Reducing hospital readmission rates has proven to be a daunting challenge, especially among older patients. Indeed, nearly one-fifth of Medicare patients discharged from inpatient care are rehospitalized within 30 days, costing Medicare more than $17 billion annually, one study found. Health care providers can work toward lowering rehospitalization rates by improving transitions of care and performing medication reconciliation.
Transitions of Care
To date, no single intervention has proven to be effective for lowering rehospitalization rates, but most strategies involve an outpatient team composed of a physician, pharmacy staff, and nurses. For example, leveraging its hospitals, medical groups, and pharmacy technicians, HonorHealth, based in Phoenix, AZ, has lowered its readmission rate by 15% since 2015, according to Pamela Foster, MBA, vice president of care coordination. The pharmacy technicians, who assess patients and reach out to pharmacies, insurers, and PCPs, play a crucial role, she says.
Some organizations support the adoption of patient-centered medical homes (PCMHs) to reduce rehospitalizations. A 2019 study found significantly lowered readmission rates among geriatric patients who participated in all three components (i.e., nurse, pharmacist, and physician appointments) of a PCMH.

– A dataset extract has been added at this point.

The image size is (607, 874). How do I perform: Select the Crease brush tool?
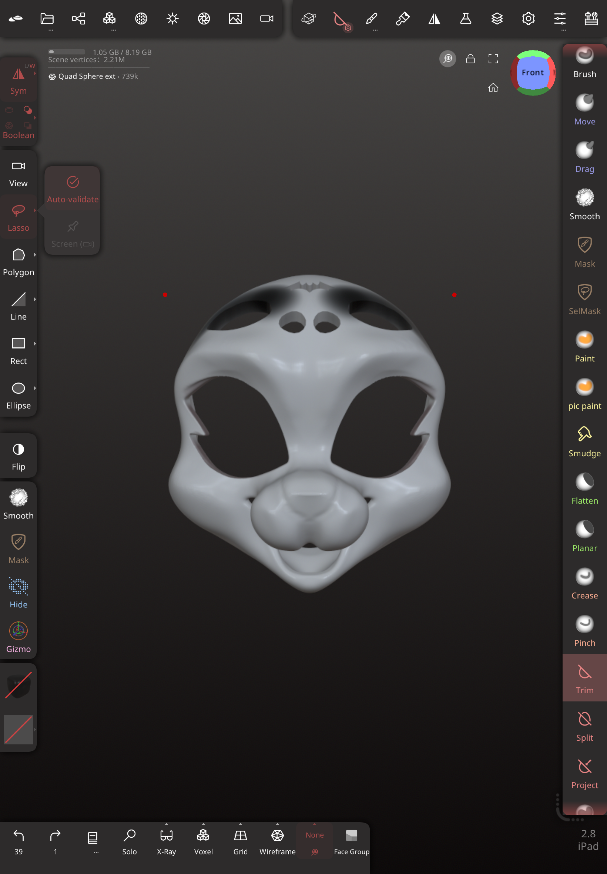click(584, 584)
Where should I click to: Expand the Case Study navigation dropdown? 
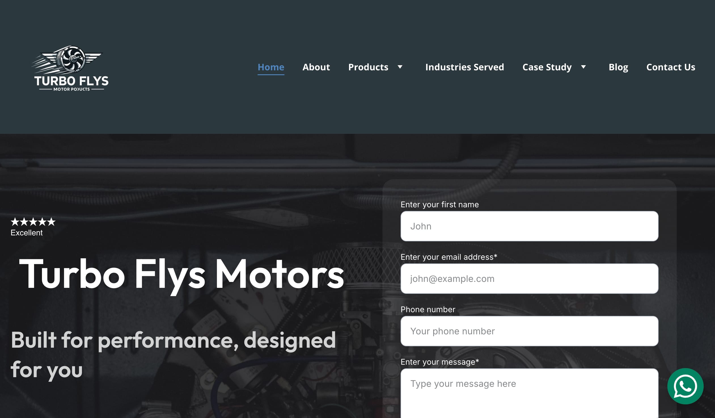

Foster notes that billing codes are available for coordinating transitions of care: for both physician and nonphysician staff, for patient interactions that are not conducted face to face (e.g., via telephone), and for researching third-party services such as educational resources.
Some shared EHR systems automatically inform outpatient or family physicians when one of their patients is hospitalized. These trigger mechanisms should be used whenever possible, she adds.
Medication reconciliation is also paramount, says Caroline Carney, MD, chief medical officer at Magellan Rx Management. Indeed, one study found that more than one-half of adverse events that occurred in the first three weeks after discharge were avoidable drug-related problems. “Often patients leave the hospital with one medication, and they have that same medication at home, perhaps in a different dosage, and are confused as to which one to take. This can lead to over-treatment.” Foster cautions that patients at high risk for this issue include those taking anticoagulants or diabetes drugs.